As we launch The Arts Dispatch we are also changing our approach to review ratings
What’s in a star rating?
One of the most difficult aspects of reviewing theatre is the star rating system. It’s easier when a show is very obviously incredibly good or very obviously poor – but, more often than not, it’s less clear cut. For what it’s worth, I have always worked on the basis that the star system roughly equates to:
- Five stars = Excellent
- Four stars = Very Good
- Three stars = Good
- Two stars = Poor
- One star = Very Poor
That makes it look simple – if you think a show is good but not very good then it’s three stars. If a show poor but not very poor then it’s two stars. Easy. But there’s much more nuance to it that a star rating just can’t capture, which is why sometimes it feels like an impossible conundrum trying to decipher what the ‘correct’ rating is.
‘A quick and dirty critical tradition’
This is magnified by the kind of timelines that most reviewers, particularly professional reviewers work to. A reviewer at a press night might be applauding the final bow at 10pm and have their review online by midnight – or at least by early morning. Not much time, then, to write a nuanced review and then decide which number of stars should go with it.
And reviewers themselves don’t particularly like them: former chief theatre critic at the Guardian Michael Billington described star ratings as ‘abominations.’ In an interview with The Fence he said, “I remember [when] they started to come in. We had meetings as critics. We told our editors that we didn’t like them. And they would say: ‘Oh! We have to because the public love them.’ Now they are part of the landscape.”
And they are definitely part of the landscape now – but only in the UK. On the other side of the Atlantic, Broadway critics do not use star ratings. But does the public love them? That’s open to debate.
Billington’s successor Arifa Akbar has not dissimilar views, calling theatre reviewing ‘theatre reviewing is by its nature only ever an overnight response. A quick and dirty critical tradition, …theatre reviewing is a more gut reaction, less penetrating because of its narrow deadline.’
The negative impact of a negative rating
What star ratings also fail to do is to communicate that it is one person’s opinion. You should be able to read a review and think, ‘OK, this reviewer has articulated that it wasn’t for them but that it could be for me.’ With a negative star rating attached, many people may do that, but many others possibly don’t even bother to read the review.
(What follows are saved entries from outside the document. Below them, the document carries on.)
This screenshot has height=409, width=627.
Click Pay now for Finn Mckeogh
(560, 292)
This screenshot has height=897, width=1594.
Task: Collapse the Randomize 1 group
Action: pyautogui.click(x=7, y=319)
Billington argues that “what [star ratings] do is short circuit the readers’ response, and they don’t bother to fully engage with the review itself.” How many more people might discover a show that could be for them but didn’t make it past the star rating? A casual reader may only read the reviews from one publication. For example, this week someone may skim through The Times theatre section, see the one-star review for Mates in Chelsea at the Royal Court and not bother with reading the review or the production – but they won’t see the four-star review in the Telegraph that may have piqued their interest. That’s just part of the negative impact of a negative star rating.
There are benefits to star ratings though – they do provide good marketing material. Enough four and five-star reviews on a poster is enough to scream ‘universal acclaim!’ and making it easier to sell theatre to people feels like a good thing. So where’s the balance?
A new approach
Timeout ditched one and two-star ratings earlier this year, with those shows now going unrated, while star ratings remain for ‘positive’ reviews. Which feels like a problem changed, not solved. We still know it’s either a one or two-star review, so what’s the difference?
But they’re probably on to something – thinking back to those shows that are ‘very obviously incredibly good,’ it would be good to be able to label those shows in such a way that acknowledges that while maintaining the nuance of a well written review. A kind of gold star… except there’s five of them.
And that is going to be the approach we trial as we relaunch as The Arts Dispatch. Excellent shows will be awarded a five-star rating, as they would currently – and they will be the only shows that we will award a star rating. All other shows will have their various combinations of positive, neutral and negative traits detailed in a nuanced review that hasn’t been already pigeonholed into a star rating bracket.
Let’s see how it goes.
Update 13 December 2023: One month into our trial and we’ve had lots of positive feedback about the approach, as well as some reservations. As part of our approach, we are now reinstating four-star ratings.